YASIR WARDAD | Published: August 26, 2022 08:36:36 | Updated: August 26, 2022 18:37:46


Rice price hits all-time high

The rice prices hit a record high in the local market following tiny imports in the past two months.

Common coarse rice retails at Tk 56-58, medium at Tk 63-66 and finer at Tk 75-98 a kg, according to the state-run Trading Corporation of Bangladesh (TCB) and city groceries.

Cabinet division recently forwarded a letter of food ministry's external procurement division to the revenue board with a plea to withdraw regulatory duty (RD) on rice import following higher prices and meagre imports.

The food ministry letter, prepared in the first week of August, also cited that only 17,000 tonnes of the staple were imported against 1.01-million tonnes permitted to 383 importers.

It said with the slashing of duty to the present level (27.5 pc) in June last from early 65 pc, Indian exporters started to raise their asking rates.

The Bangladeshi currency also saw a notable depreciation against the dollar during the period for which importers are not getting interested in bringing rice.

However, only 36,000 tonnes of rice has reached home in last two months (July-August 23) and the rest amount should be brought within October 31, according to a ministry official.

The deadline for opening letters of credit (L/Cs) has been extended to August 29 which was August 21 previously, he said.

However, rice prices hit an all-time high, surpassing the September 2017 record, according to the TCB and city groceries.

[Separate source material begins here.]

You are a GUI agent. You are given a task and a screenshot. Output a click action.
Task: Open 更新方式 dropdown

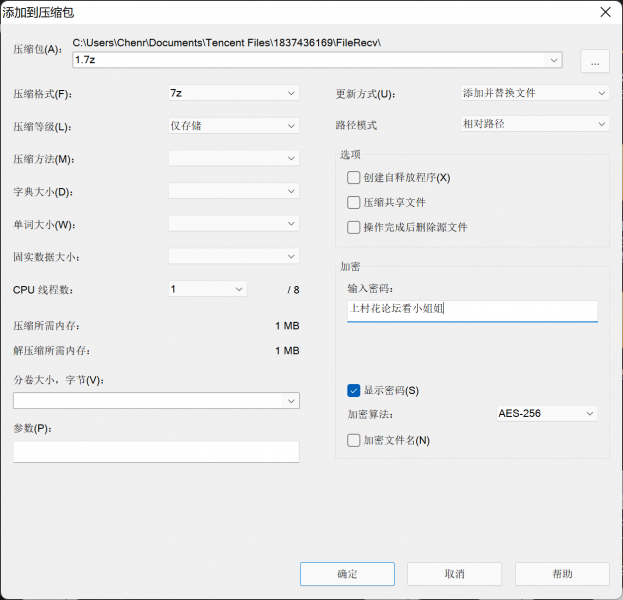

Coarse rice hit a maximum of Tk 58 a kg which was Tk 56 in September 2017, according to the TCB data.

Medium rice prices hit Tk 63-68 a kg while finer Tk 75-98 in city markets, up by Tk 4.0-8.0 from the previous record, according to city groceries and TCB.

Former agriculture secretary and market expert Anwar Faruque says the government should disclose data on production of rice in Boro season as soon as possible.

"I believe the government was in the knowledge that production might have declined in the season for various reasons and import would be unavoidable."

"Despite knowing this," Mr Faruque says, "there was no comprehensive planning visible, neither for import nor for good local procurement."

Only 60 per cent of the targeted Boro procurement has been achieved, he mentions. "0.1-million hectares of Aus crops have got damaged this season. Existing drought-like situation, fuel-price hike, fertiliser crisis and load-shedding during this Aman season have also been raising concern."

"Apart from removing all duties on rice imports for a certain period, the government will have to give diesel subsidy to farmers for smooth irrigation," he suggests.

"Fertiliser shortage should be resolved within this month or it would hit Aman output severely," according to the expert.